The wicked village headman – symbolically representing the Jewish leadership of the ghetto which cooperated with the Nazis – tricks Amal and pretends to read a letter from the king saying he will come soon with his personal physician.
No one is more surprised than the headman when the king’s doctor does in fact arrive, ordering the windows open to let the night breeze in. Amal falls asleep to a vision of twinkling stars far beyond the confines of his room. He never awakens.
The next day, the Germans arrive and escort the children to the trains that will bring them to Treblinka. Korczak repeatedly assures the children that they are going to a better, safer place than the wretched ghetto that has been their home these past years.
As the play ends, Korczak tells a fantastic story of a Dr. Zi of the Planet Ro who has a magical telescope that can transform hate and evil into rays of peace and morality.
Merav and her classmates were well behaved during the play. Afterwards, as we headed out of the theater and towards our car, I asked Merav if she understood the ending.
“Yes,” Merav said. “He was taking them to a better place.”
“Do you know where that place was?” I asked.
“No,” Merav admitted. “But it was safe.”
And that's when I realized that Merav, who is an innately literal-minded child, had - like the children in the play - been captivated by Korczak’s words. She felt secure as long as they were still in his embrace, sure that no harm would come to them.
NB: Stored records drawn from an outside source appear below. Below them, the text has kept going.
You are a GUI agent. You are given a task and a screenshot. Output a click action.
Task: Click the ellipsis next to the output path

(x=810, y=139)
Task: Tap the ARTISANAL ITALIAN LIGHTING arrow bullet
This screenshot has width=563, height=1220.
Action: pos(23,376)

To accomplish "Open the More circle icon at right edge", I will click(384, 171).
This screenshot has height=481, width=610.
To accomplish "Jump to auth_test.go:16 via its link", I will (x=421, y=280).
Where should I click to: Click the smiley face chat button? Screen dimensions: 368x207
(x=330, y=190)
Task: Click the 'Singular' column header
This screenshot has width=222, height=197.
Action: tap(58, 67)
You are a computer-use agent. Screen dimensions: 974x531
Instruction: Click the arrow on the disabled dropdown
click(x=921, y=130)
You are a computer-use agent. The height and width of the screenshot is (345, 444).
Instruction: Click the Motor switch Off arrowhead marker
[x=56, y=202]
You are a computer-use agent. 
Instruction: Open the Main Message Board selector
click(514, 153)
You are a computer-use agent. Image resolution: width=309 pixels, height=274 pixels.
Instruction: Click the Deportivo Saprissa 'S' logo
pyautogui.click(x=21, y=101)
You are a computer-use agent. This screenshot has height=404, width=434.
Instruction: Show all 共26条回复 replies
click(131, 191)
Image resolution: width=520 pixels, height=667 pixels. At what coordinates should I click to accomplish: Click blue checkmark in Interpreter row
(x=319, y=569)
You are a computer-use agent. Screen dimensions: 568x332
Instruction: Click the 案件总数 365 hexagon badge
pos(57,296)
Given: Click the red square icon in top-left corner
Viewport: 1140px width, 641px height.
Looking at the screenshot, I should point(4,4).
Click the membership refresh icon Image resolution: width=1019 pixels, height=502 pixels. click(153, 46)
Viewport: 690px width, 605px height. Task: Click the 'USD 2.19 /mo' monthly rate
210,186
In a strange way, I envied Merav, her trusting innocence. Jewish history in the last century has not been so kind.
And then as we turned the corner towards the car, I looked up and was overwhelmed.
“Look,” I said to Merav. “Do you see that? It’s the Old City.”
The Bet Shmuel theater and Hebrew Union College are situated just off Jerusalem’s King David Street and have an unrivaled view of the Old City walls which are impressively lit up by colored spotlights at night.
“Yeah, OK,” Merav said. As in: seen that before, move on now.
But for me it was a moment of connection and clarity. This is not something you see stepping out of the theater in San Francisco, or even Broadway. I wondered if the play’s local producers had planned on this when choosing the location.
Here we were in Jerusalem. In the Jewish homeland, gazing up at the walls surrounding what was the center of biblical Israel over 3,000 years ago.
Neither Korczak nor his children ever got a chance to see the walls of Jerusalem. They never even saw their next birthdays.
But we can, anytime we want. As we commemorate Yom Hashoah/Holocaust Remembrance Day, we can’t take that for granted.
Not for all those who perished in the Warsaw Ghetto and throughout Europe.
Not for Korczak and his children.
Not for us.
Not for a moment.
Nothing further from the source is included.